**What you should do:** Type out all the records word for word. Any pictures are to be left out.

**Records supplied:**
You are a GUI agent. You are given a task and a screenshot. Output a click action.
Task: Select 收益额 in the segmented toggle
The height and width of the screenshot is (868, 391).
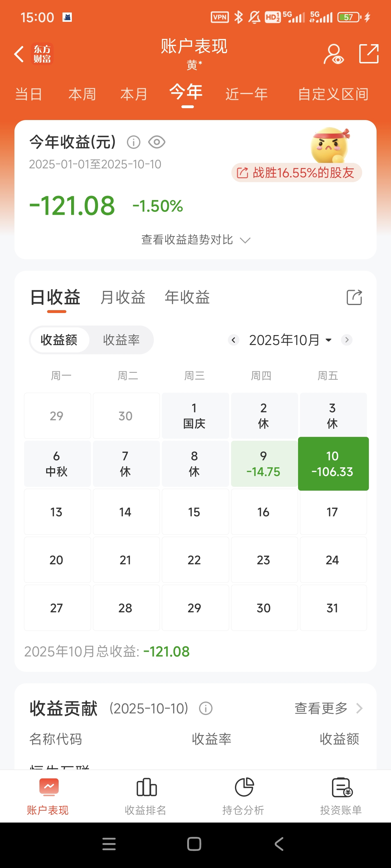pos(59,340)
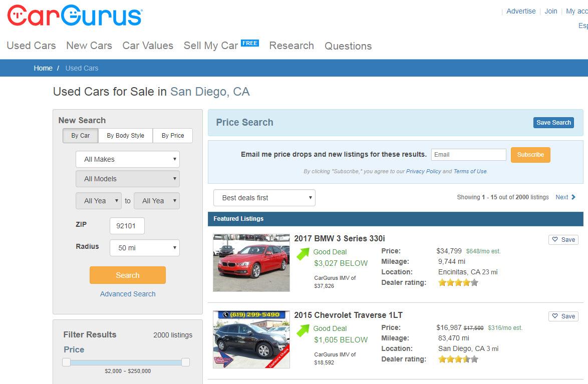Open the All Makes dropdown
Screen dimensions: 588x384
pyautogui.click(x=128, y=159)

**Task response:**
You are a GUI agent. You are given a task and a screenshot. Output a click action.
Task: Select 收益额 in the segmented toggle
The height and width of the screenshot is (868, 391).
pos(59,340)
Open the All Makes dropdown
Screen dimensions: 588x384
pyautogui.click(x=128, y=159)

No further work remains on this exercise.